### EXERCISE:
Only the lines in the entries below from the line with "The width and" to the line with "688x1568 pixels. How", both included, belong in the answer, transcribed exactly and without pictures.

-- EXTRACTED INFORMATION follows --

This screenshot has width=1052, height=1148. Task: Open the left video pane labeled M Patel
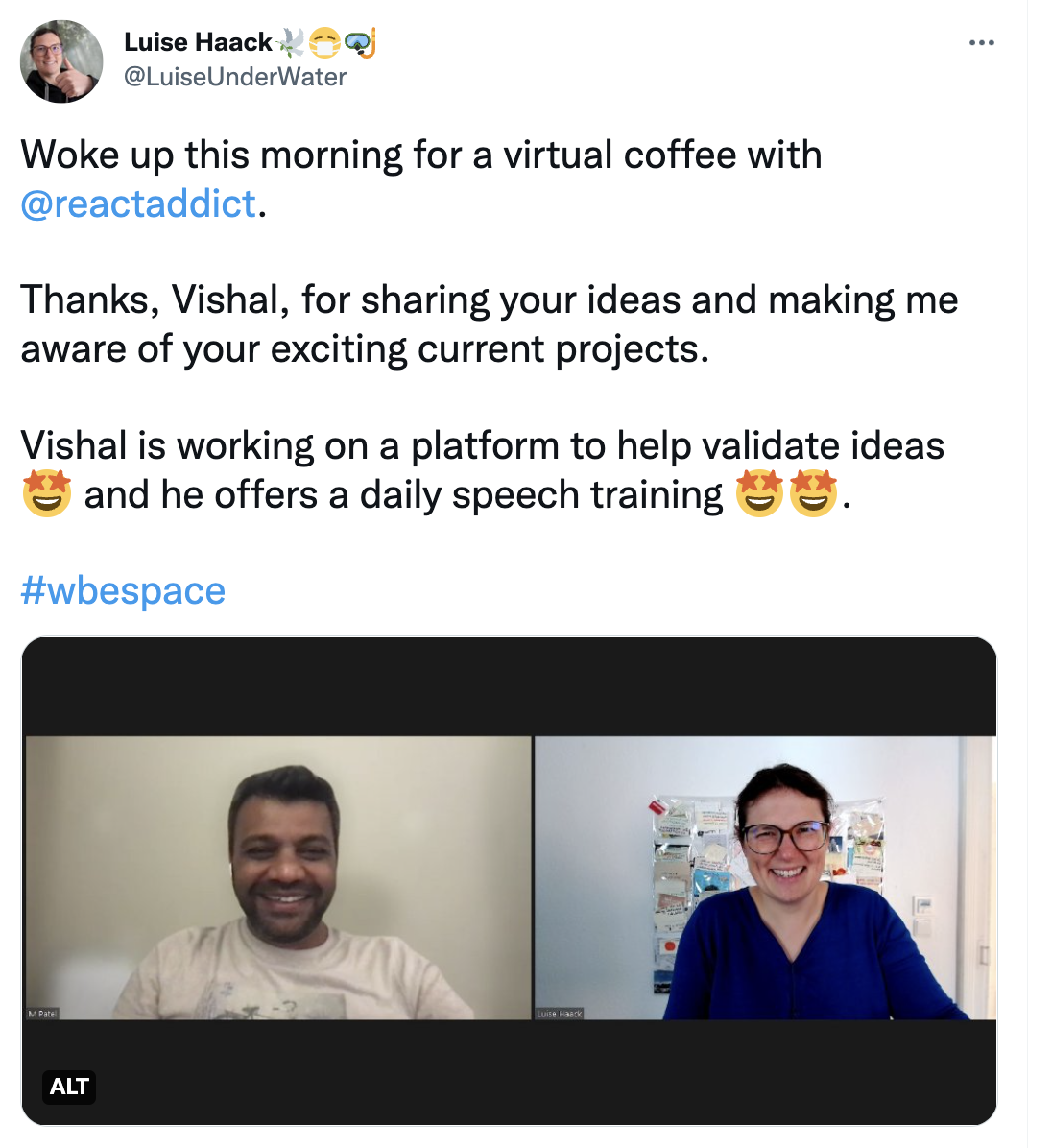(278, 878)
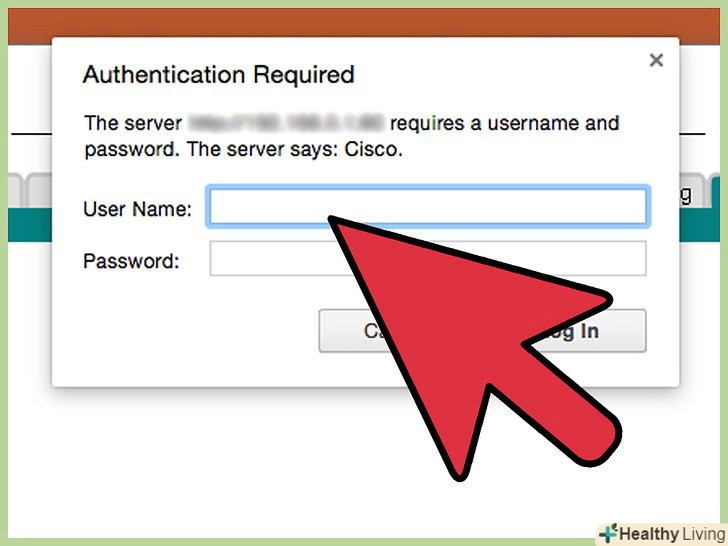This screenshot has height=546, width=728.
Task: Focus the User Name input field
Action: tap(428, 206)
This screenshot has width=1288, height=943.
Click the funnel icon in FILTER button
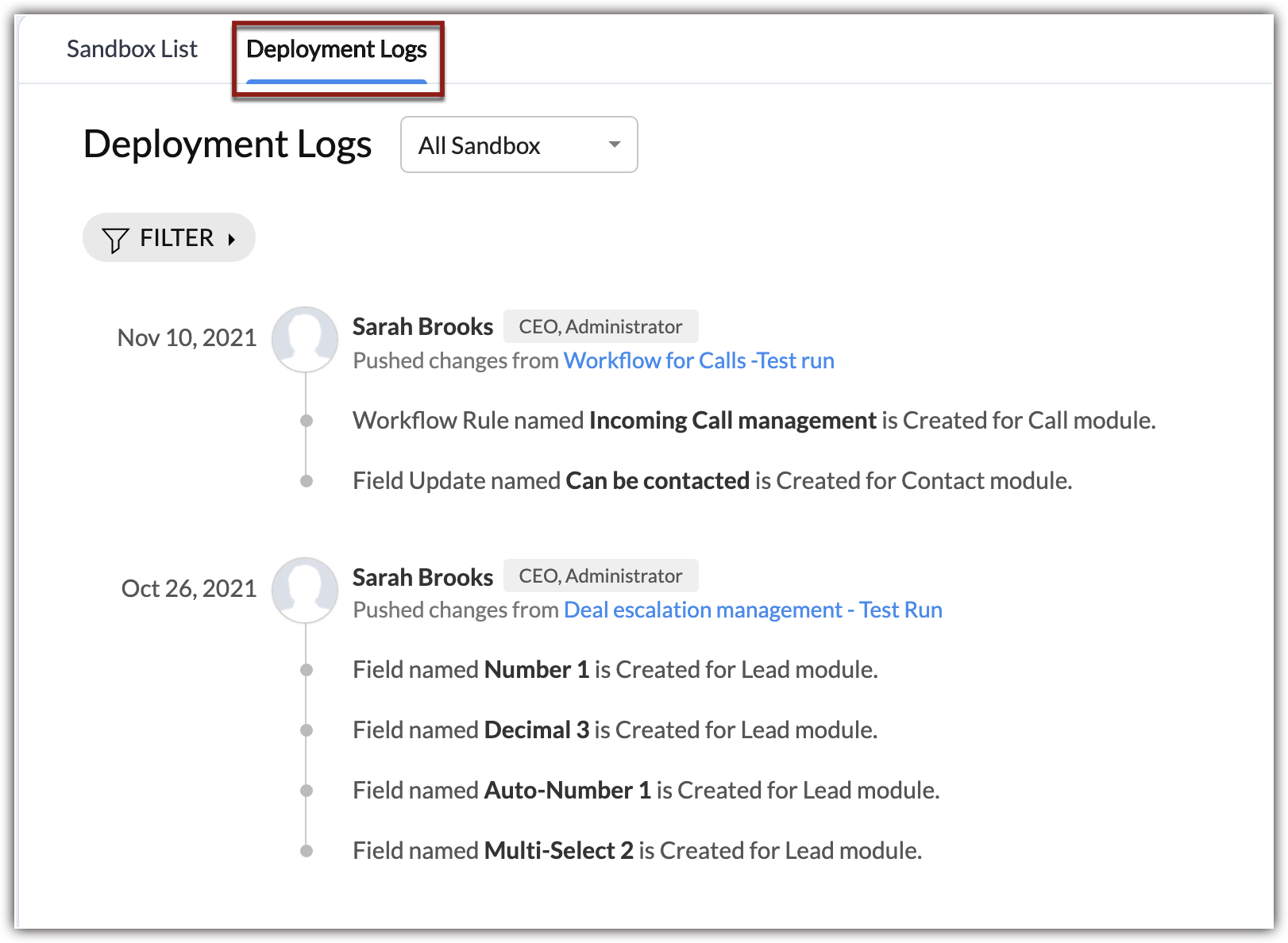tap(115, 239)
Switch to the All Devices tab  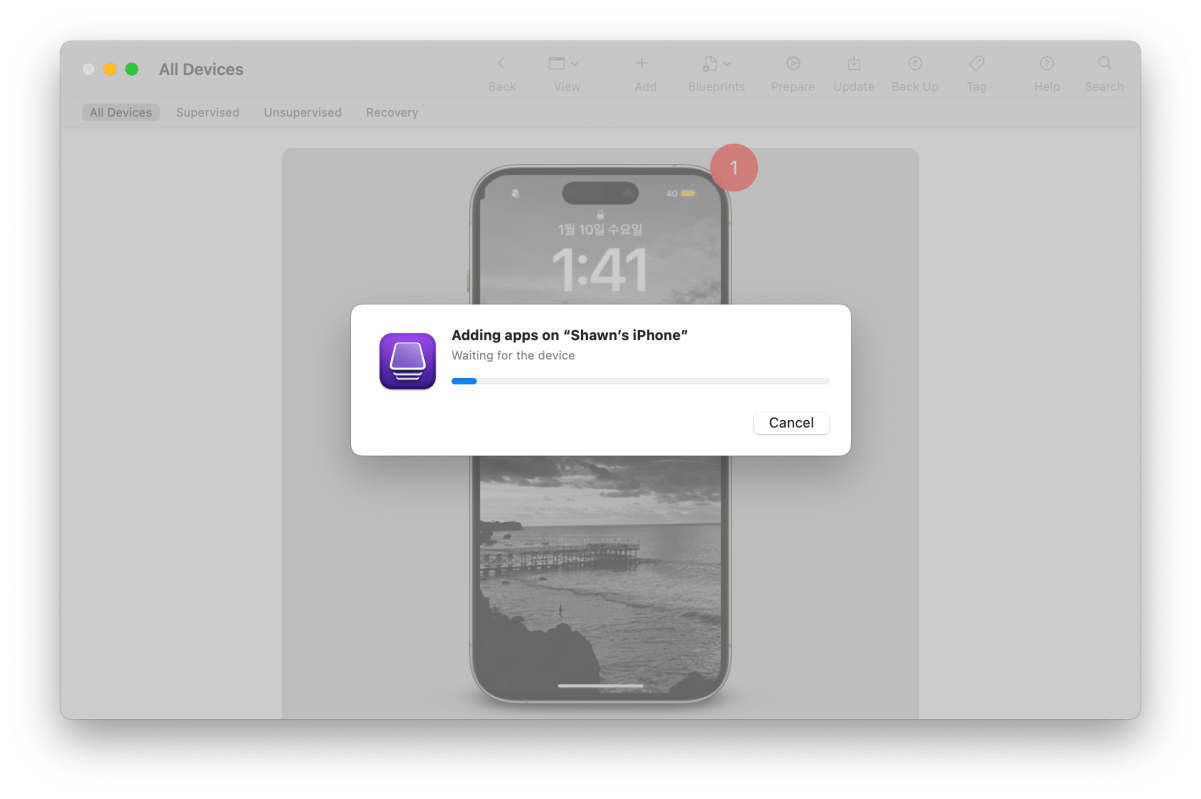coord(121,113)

-- EXTRACTED INFORMATION concluded --
-- EXTRACTED INFORMATION follows --

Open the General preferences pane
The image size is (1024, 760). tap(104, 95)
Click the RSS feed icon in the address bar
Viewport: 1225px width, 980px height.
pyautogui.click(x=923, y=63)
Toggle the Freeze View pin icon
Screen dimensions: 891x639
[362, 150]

-- EXTRACTED INFORMATION concluded --
-- EXTRACTED INFORMATION follows --

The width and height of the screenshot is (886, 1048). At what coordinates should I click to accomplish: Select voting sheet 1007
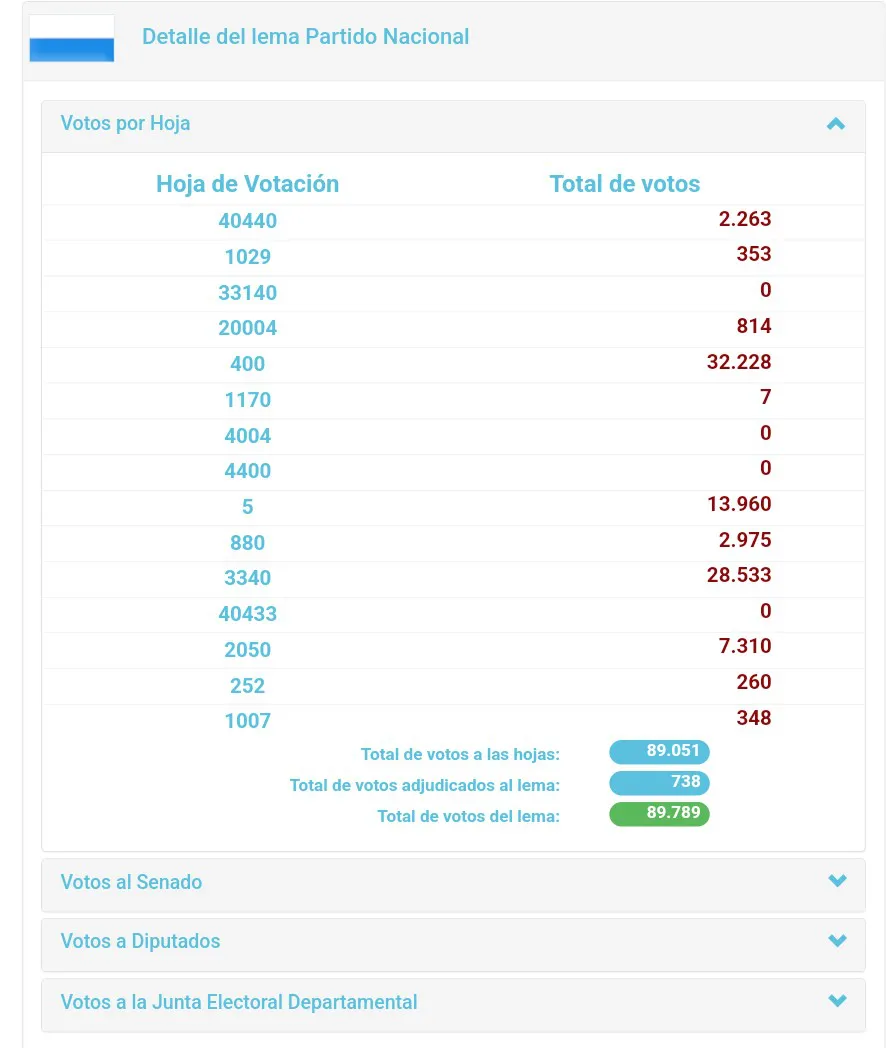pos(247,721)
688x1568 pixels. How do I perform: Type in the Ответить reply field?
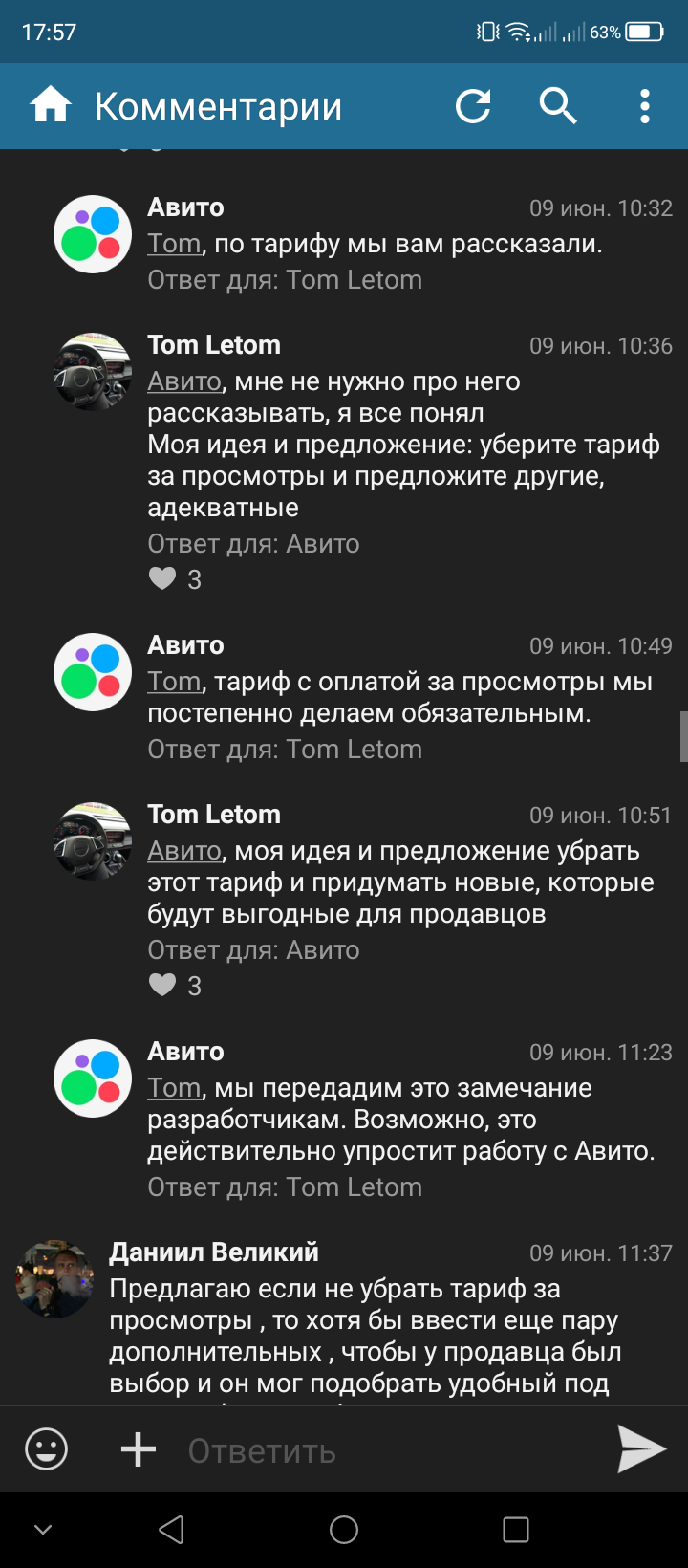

-- EXTRACTED INFORMATION concluded --

### RESPONSE:
The width and height of the screenshot is (886, 1048). At what coordinates should I click to accomplish: Select voting sheet 1007
pos(247,721)
688x1568 pixels. How do I perform: Type in the Ответить reply field?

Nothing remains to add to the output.